Trixie is not selective about where it goes. Thirteen Ultimate Street Car events, two SEMA invites, several LS Fest appearances, Midwest and Northeast Muscle Car Challenges, time at Motorstate Challenge and Local SCCA autocross events too. Wow. The car has crossed the country logging laps at iconic tracks too, Laguna Seca and Daytona to name a couple.

This season, the effort paid off with a GTV class win at Ultimate Street Car’s Barber Motorsports Park event. A result that confirmed the direction and the execution.

Why It Sticks

The car is part of the story, but not the whole thing. The friendships built along the way matter more than any finish position. The people met through competition, volunteering, and long drives have become some of Mike’s closest friends.

The work never stops. Even after a successful 2025 season, the Javelin is already being refined for next year. If something can be better, it will be.

Trixie exists because someone was willing to build without a template. An AMC Javelin brought back with intention. A Detroit Speed foundation supporting a car that belongs anywhere it lines up. When people realize what they are looking at, the reaction is immediate. And earned.

FAQs

Why start with a forgotten 1969 AMC Javelin instead of a cleaner car?

The appeal was honesty. The Javelin came out of a field with nothing to hide and no expectations attached. Starting from a rough car allowed every decision to be intentional, not dictated by preservation or nostalgia. It was about building something to run, not something to protect.
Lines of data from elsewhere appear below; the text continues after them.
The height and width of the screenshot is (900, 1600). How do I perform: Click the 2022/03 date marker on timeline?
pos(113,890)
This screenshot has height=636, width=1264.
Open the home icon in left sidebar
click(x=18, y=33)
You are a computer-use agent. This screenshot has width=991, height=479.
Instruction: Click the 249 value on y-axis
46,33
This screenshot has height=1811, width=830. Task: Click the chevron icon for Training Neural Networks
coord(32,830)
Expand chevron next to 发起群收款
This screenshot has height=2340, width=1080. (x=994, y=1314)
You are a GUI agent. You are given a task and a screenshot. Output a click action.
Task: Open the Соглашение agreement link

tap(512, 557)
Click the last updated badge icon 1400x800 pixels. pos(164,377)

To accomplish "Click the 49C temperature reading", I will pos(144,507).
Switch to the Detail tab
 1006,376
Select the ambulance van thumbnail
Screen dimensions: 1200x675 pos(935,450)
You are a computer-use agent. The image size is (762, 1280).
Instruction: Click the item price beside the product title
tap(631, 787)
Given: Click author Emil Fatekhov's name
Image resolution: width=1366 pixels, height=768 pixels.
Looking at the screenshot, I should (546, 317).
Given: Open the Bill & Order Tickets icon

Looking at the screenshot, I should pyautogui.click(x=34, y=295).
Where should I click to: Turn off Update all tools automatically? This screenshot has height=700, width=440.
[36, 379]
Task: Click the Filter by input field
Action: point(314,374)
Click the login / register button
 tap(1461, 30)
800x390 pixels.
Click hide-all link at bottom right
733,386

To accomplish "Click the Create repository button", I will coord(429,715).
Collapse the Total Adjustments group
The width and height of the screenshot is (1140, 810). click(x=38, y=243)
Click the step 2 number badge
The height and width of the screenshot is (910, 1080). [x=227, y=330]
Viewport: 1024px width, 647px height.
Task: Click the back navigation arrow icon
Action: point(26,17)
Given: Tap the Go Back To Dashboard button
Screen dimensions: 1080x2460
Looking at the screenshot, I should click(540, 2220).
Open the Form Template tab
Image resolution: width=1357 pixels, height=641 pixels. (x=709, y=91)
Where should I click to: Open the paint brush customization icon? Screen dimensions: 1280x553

What changed the direction of the build toward Ultimate Street Car competition?

Exposure. Watching Ultimate Street Car events showed Mike what cars could be when they were built to be driven hard and often. Seeing real street cars survive autocross, road courses, and long drives made the goal clear. The Javelin needed to be capable, repeatable, and durable in real use.

Why were Detroit Speed suspension systems chosen for the Javelin?

Detroit Speed components gave the project a real foundation. The X-Gen 595 Front Suspension Module eliminated guesswork and delivered predictable geometry, while the X-Gen Universal Quadralink Rear Suspension provided control without sacrificing composure. Once those systems were in place, the rest of the build finally had something solid to work from.

How much of the car required custom fabrication?

Nearly all of it. With no true bolt-on solutions for an AMC platform, brackets, mounts, and interfaces had to be designed from scratch. The goal was never to showcase fabrication, but to make it disappear. Everything was built to look like it belonged there from the start.

What makes this Javelin different from a typical show build?

Miles and repetition. Trixie has competed in more than a dozen Ultimate Street Car events, crossed the country, and logged laps at tracks like Laguna Seca and Daytona. Backed by a Detroit Speed suspension foundation, the car proves itself by doing the work, not by explaining it.